8 Maggio 2022 - 14:30 . Cronaca

“C’è un protocollo contro la peste suina. Seguire le regole senza allarmismi”. L’appello di Pezzoli, presidente degli agronomi di Roma

Cinghiali sulle strade di Roma. Foto di repertorio
Cinghiali sulle strade di Roma. Foto di repertorio

di Daniele Magrini

L’allarme per il primo caso di peste suina a Roma è scattato dopo il rinvenimento di un cinghiale morto nel Parco dell’Insugherata. Il rischio è quello che la malattia si estenda ad allevamenti di suini. “In un momento come quello che stiamo vivendo — dichiara Flavio Pezzoli, presidente dell’Ordine dei Dottori Agronomi e Dottori Forestali di Roma e Provincia — non si possono fomentare allarmismi, occorre prudenza. Certo, la peste suina è una questione molto seria che va affrontata con la massima attenzione e la collaborazione di tutti. Esiste un protocollo preciso stabilito dal Commissario straordinario per la peste suina africana e a questo, ogni ente competente in materia, deve fare riferimento. Dobbiamo evitare — aggiunge Pezzoli — di fare nascere pericolosi allarmismi che, creando il panico nella cittadinanza, rischiano di mettere in difficoltà tutto il sistema agroalimentare della città e della Regione”.

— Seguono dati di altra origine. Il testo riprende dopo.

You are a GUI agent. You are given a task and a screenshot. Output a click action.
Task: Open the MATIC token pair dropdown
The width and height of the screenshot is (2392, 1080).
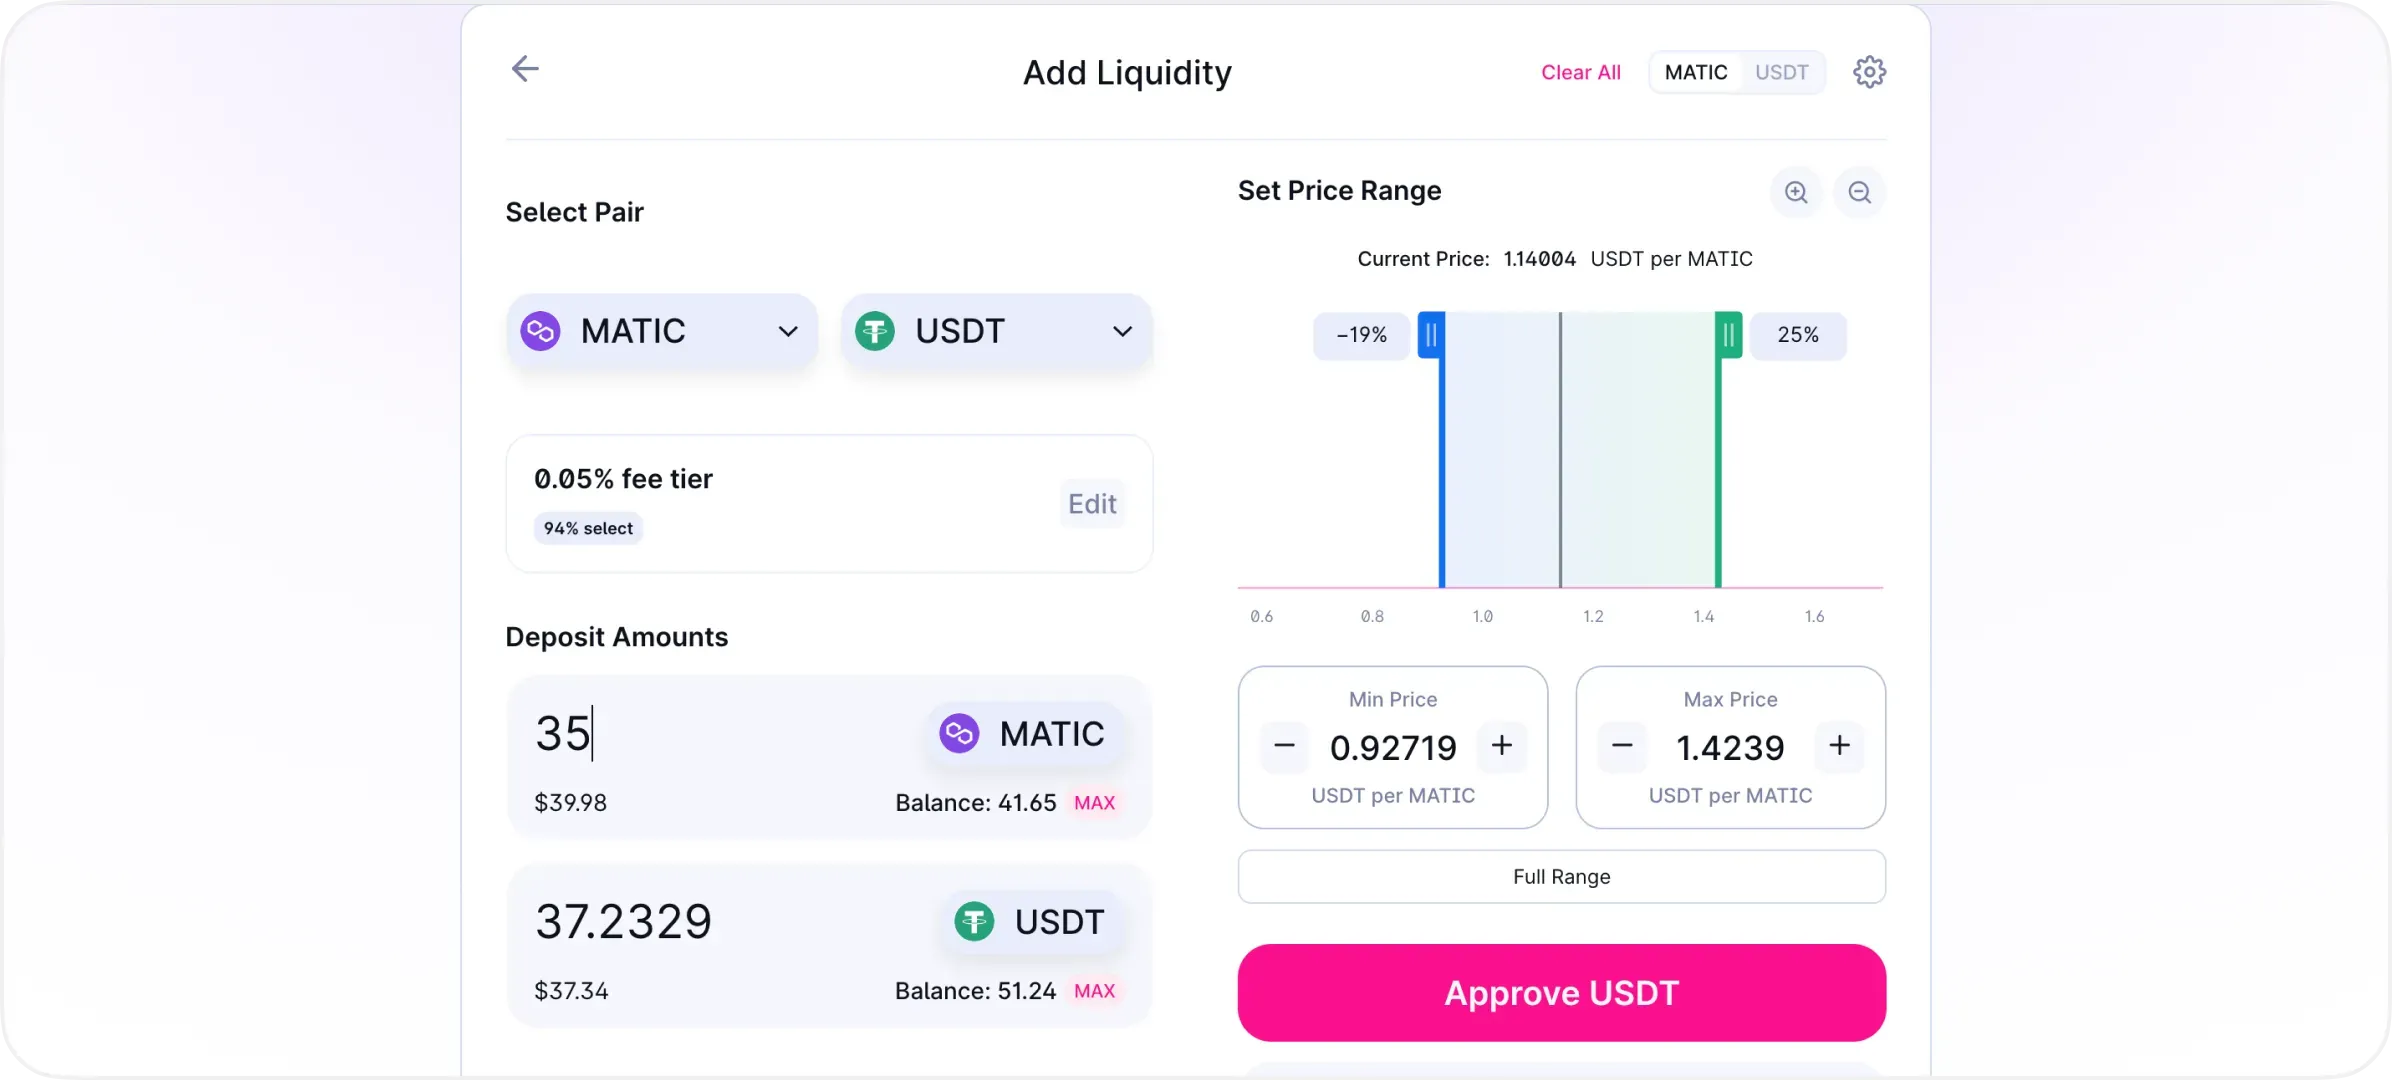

Intanto è importante conoscere la malattia. La peste suina è causata da un virus della famiglia Asfaviridae, genere Asfivirus, incapace di stimolare la formazione di anticorpi neutralizzanti. Questa caratteristica rappresenta l’ostacolo più importante alla preparazione di un vaccino, che attualmente non è disponibile in commercio.

“I sintomi principali negli animali colpiti sono: febbre, perdita di appetito, debolezza del treno posteriore (arti, ndr) con conseguente andatura incerta, difficoltà respiratorie e secrezione oculo-nasale, costipazione, aborti spontanei, emorragie interne, emorragie evidenti su orecchie e fianchi. La presenza del virus nel sangue (viremia) dura dai 4 ai 5 giorni; il virus circola associato ad alcuni tipi di cellule del sangue, causando la sintomatologia che conduce inevitabilmente al decesso dell’animale, spesso in tempi rapidissimi. Gli animali che superano la malattia — sottolineano i documenti del Ministero della Salute — possono restare portatori del virus per circa un anno, giocando dunque un ruolo fondamentale per la persistenza del virus nelle aree endemiche e per la sua trasmissione”.

PREVENZIONE

La malattia si diffonde direttamente per contatto tra animali infetti oppure attraverso la puntura di zecche. La trasmissione indiretta si verifica attraverso attrezzature e indumenti contaminati, che possono veicolare il virus, oppure con la somministrazione ai maiali di scarti di cucina contaminati, pratica vietata dai regolamenti europei dal 1980, o smaltendo rifiuti alimentari, specie se contenenti carni suine, in modo non corretto. Laddove l’infezione si manifesta, come in Italia sin dal gennaio scorso,  “fondamentali — secondo il ministero della Salute — sono non solo l’individuazione precoce dell’ingresso della malattia, ma anche la delimitazione tempestiva delle zone infette, il rintraccio e il controllo delle movimentazioni di suini vivi e dei prodotti derivati, le operazioni di pulizia e disinfezione dei locali e dei mezzi di trasporto degli allevamenti infetti, l’effettuazione delle indagini epidemiologiche volte ad individuare l’origine dell’infezione”.

Tutto diventa molto più difficile, sul piano della prevenzione, quando la peste suina “viaggia” tra animali selvatici: da cinghiale a cinghiale.

Come avvenuto in Italia negli ultimi mesi, senza possibilità di frenare il contagio.